More proximate, the festival and the museum’s ties the legacy of George Eastman and Kodak in Rochester are omnipresent (the nearby Eastman Business Park spans 1,200 acres), and many of the objects on display in the Nitrate Vault, Technology Vault, and the Nitrate Touch sessions interface directly with early cinematic achievements, technological changes, and cinematic figures. Before I’d even sat down to watch a film I’d been to the Technology Vault underneath the museum, where curator Todd Gustavson screened The Kiss (William Heisse, 1896) through a Lumière Cinématographe that had been modified to work with a LED lamp, before showing off the many cameras, projectors, and other objects that the museum houses. I’d also been to the Louis B. Mayer Conservation Center, where preservationist and the festival’s Technical Director Deborah Stoiber showed off a 1900 nitrate print of a Lumière brothers film, with single sprocket holes on either side of the image. As someone with a keen interest in early cinematic developments, those two experiences were incredibly significant, embracing a heightened dialogue with cinema’s materiality. And at other points during the festival it was rewarding to see peoples’ specific interests in portions of cinematic history also flourish. This included looking at a print of the casting call trailer for Search for Beauty (1934) during the Nitrate Touch sessions alongside another attendee with an enthusiasm for classic Hollywood, who effortless fired off a list of actresses who successfully auditioned and then appeared in the Paramount project.
The Nitrate Touch sessions were not only a chance to see something rare, but also an opportunity to see certain changes and processes that aren’t immediately visible in the conventional viewing experience.

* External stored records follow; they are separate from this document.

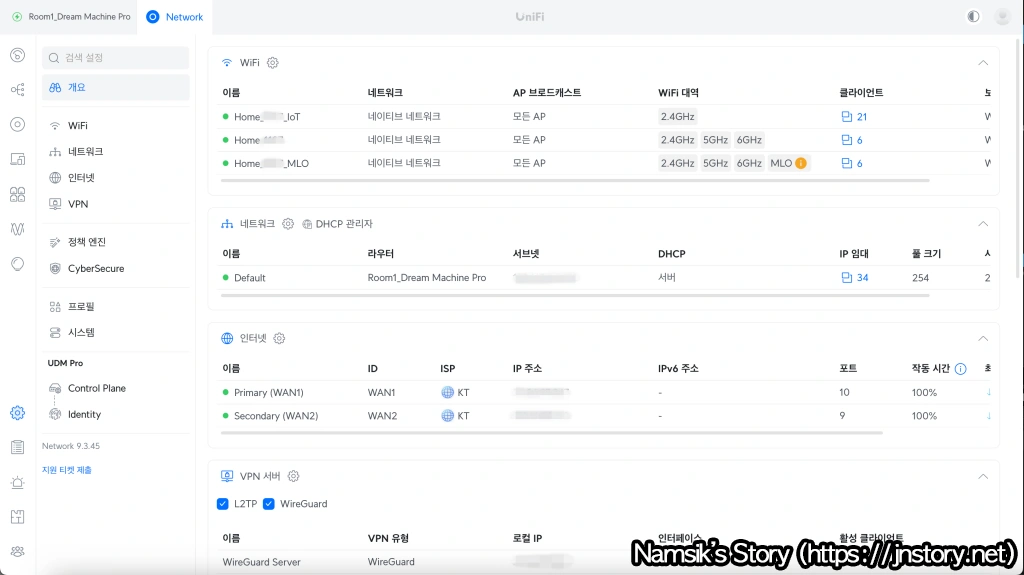Collapse the 인터넷 section chevron
Viewport: 1024px width, 575px height.
tap(982, 339)
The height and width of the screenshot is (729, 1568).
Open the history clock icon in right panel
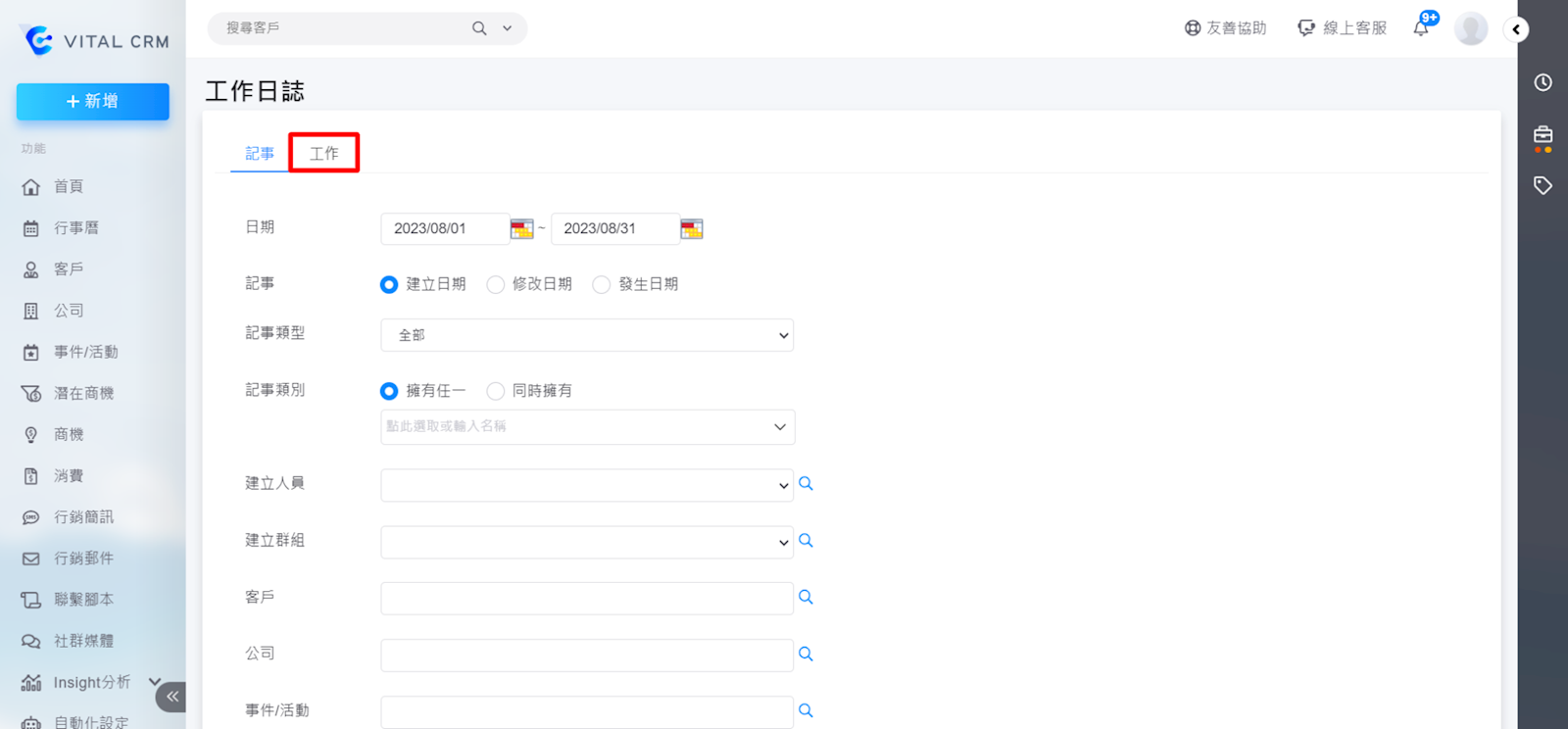pos(1543,83)
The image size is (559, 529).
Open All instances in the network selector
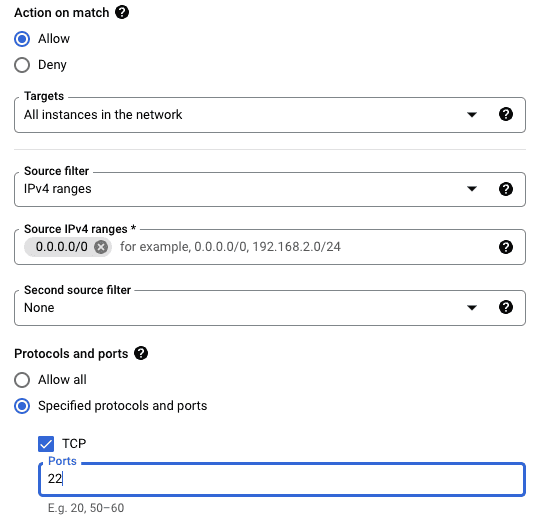coord(270,115)
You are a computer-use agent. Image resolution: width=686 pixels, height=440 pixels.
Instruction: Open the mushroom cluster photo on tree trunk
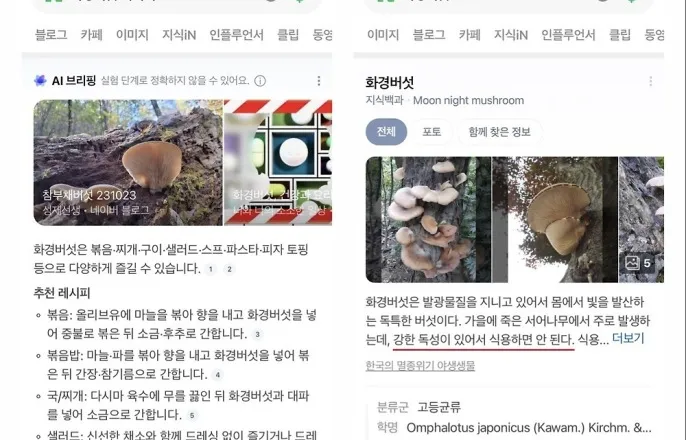click(x=428, y=220)
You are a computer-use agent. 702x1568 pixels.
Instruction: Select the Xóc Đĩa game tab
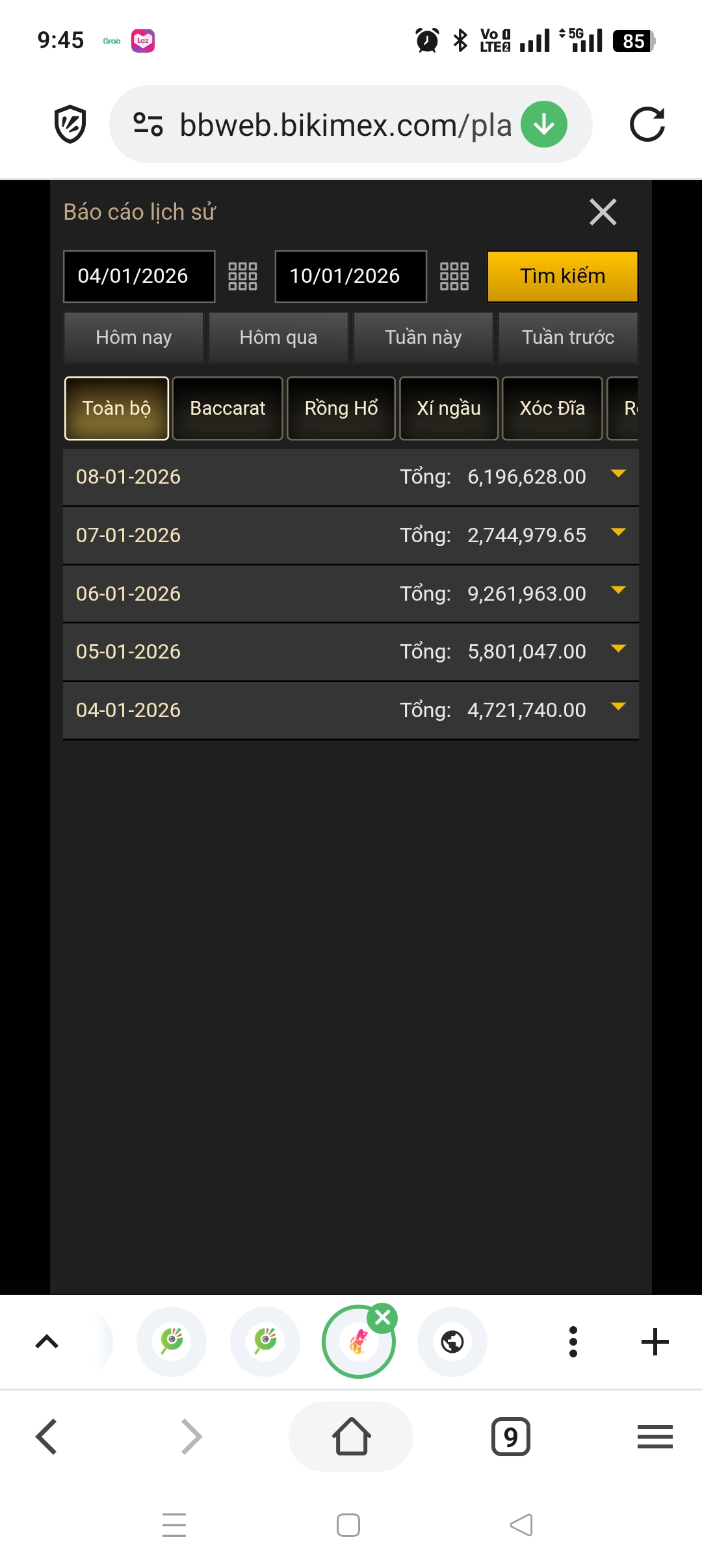coord(552,408)
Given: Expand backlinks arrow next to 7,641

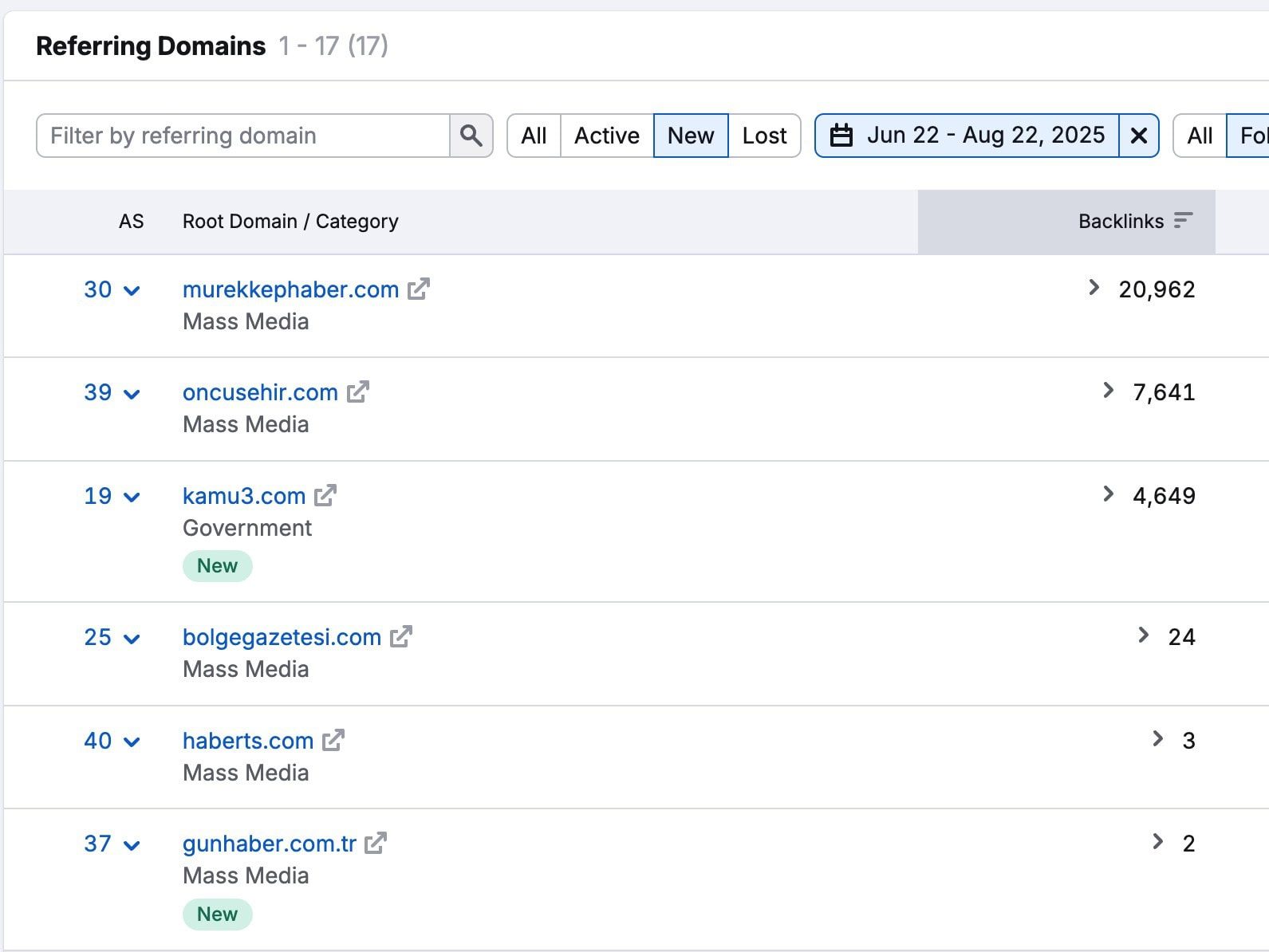Looking at the screenshot, I should (1107, 391).
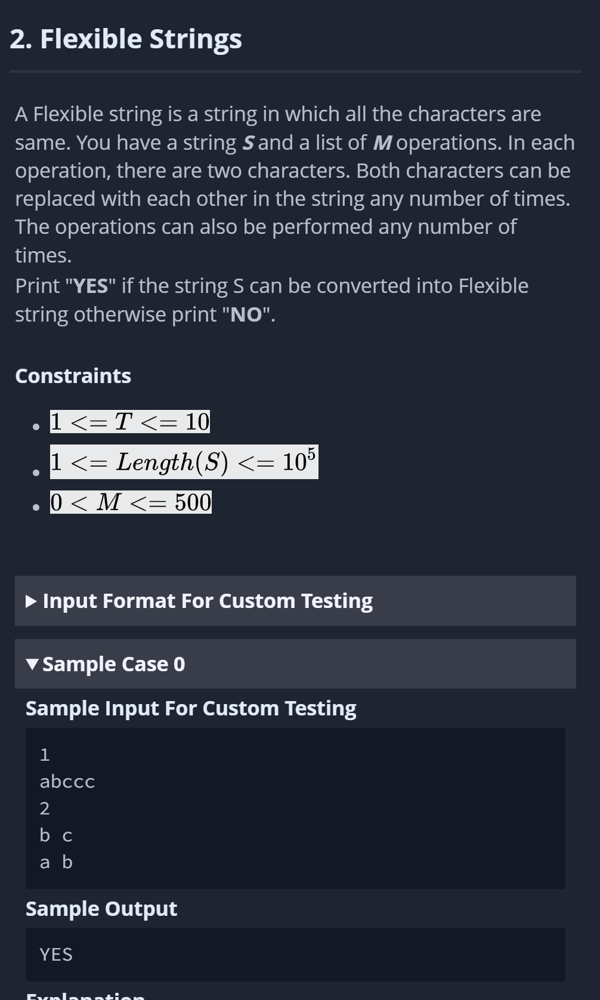
Task: Select the 0 < M <= 500 constraint
Action: click(x=131, y=503)
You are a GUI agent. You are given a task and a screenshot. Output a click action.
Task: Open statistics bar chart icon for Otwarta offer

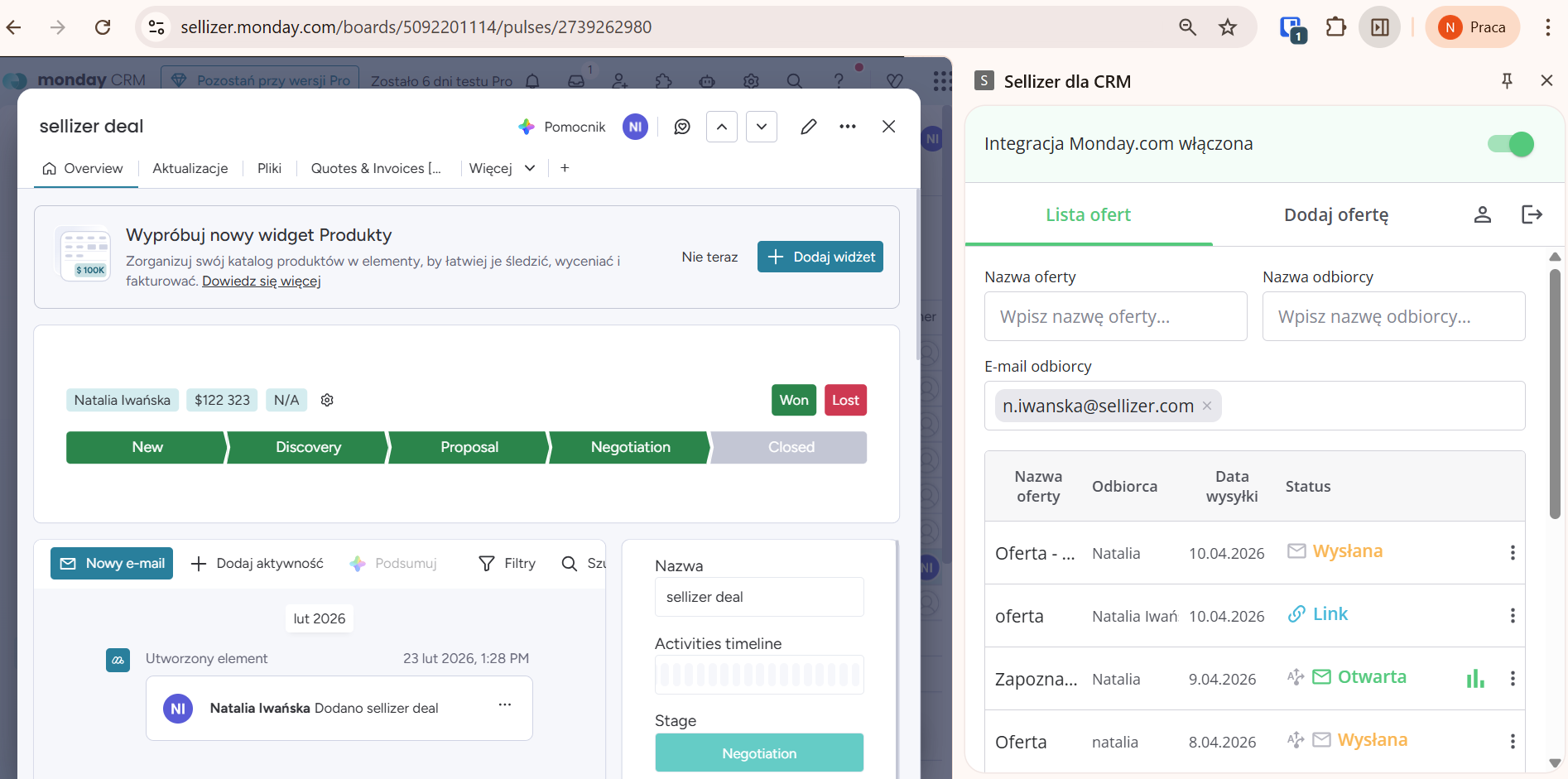tap(1474, 679)
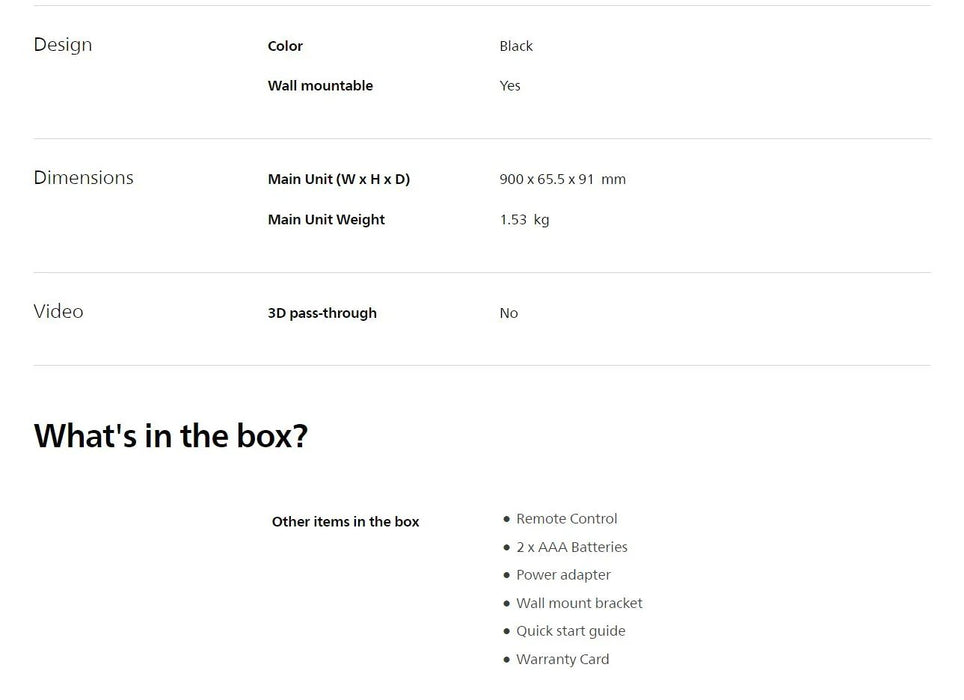Image resolution: width=964 pixels, height=700 pixels.
Task: Select the Quick start guide item
Action: point(570,631)
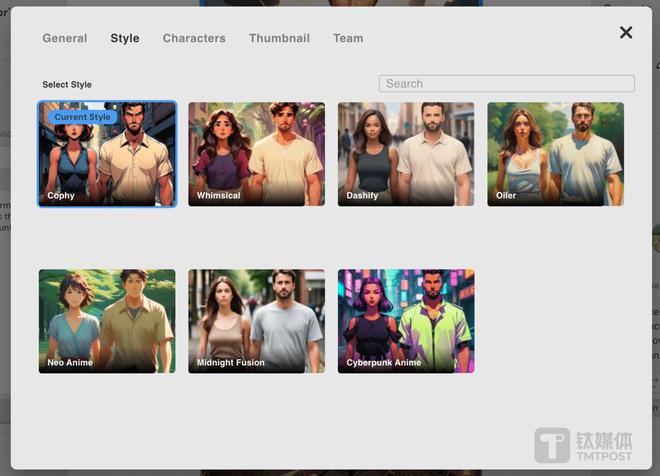The image size is (660, 476).
Task: Choose the Neo Anime style thumbnail
Action: pyautogui.click(x=107, y=321)
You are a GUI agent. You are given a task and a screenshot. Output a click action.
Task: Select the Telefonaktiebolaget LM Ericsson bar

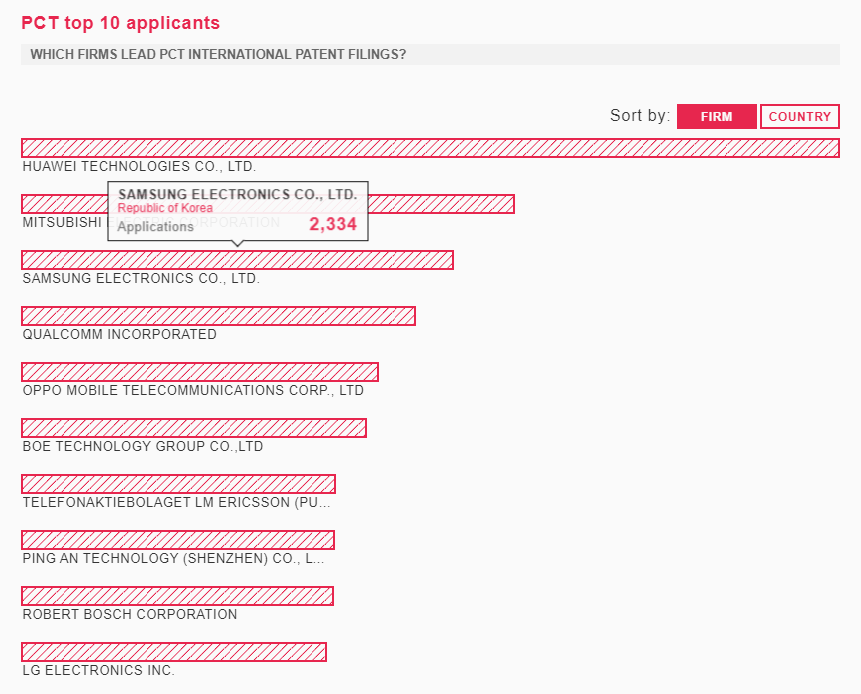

It was these moments where the emotional and technological edges of the cinematic experience come into view. With the print of Market Scene, City of Mexico (Edison Manufacturing Co., 1898) that was on display, the smaller sprocket holes found on Edison’s film stock opposed to Eastman’s offer a glimpse of what it was like before the film industry reached a degree of standardization, and each frame’s primitive looking edges highlight the literality of the term “motion picture.” On other prints, specific edge codes3 give away places of origin, years of production, and/or how close the print is to the originating one.
There were also several Cinecolor prints on display, something which digital media will never transmit the density and color range of. Consisting of emulsion on both sides in order to combine the two-color channels filmed simultaneously in-camera, the Cinecolor prints show the rainbow-like reflections that you sometimes see in soap suds as they’re flexed under a light. The festival screened two print of this type: the comedic western The Beautiful Blonde from Bashful Bend (Preston Sturges, 1949), where several moments—notably the title cards—look as if the film wasn’t a transparent material at all but rather a dense canvas, and the Lowell Thomas-narrated Gardens of the Sea (Movietone Adventures, 1947), in which Coral Reef fish take their place as logical nominations for the Cinecolor system to have been tested on. In both examples, shots with a prevalence of certain colors become somewhat of a less appealing sight due to the limitations of the two-channel system and its nature of shifting hues outside of those it can ontologically capture, but retrospectively become charming insights into how cinematic practice was adapting.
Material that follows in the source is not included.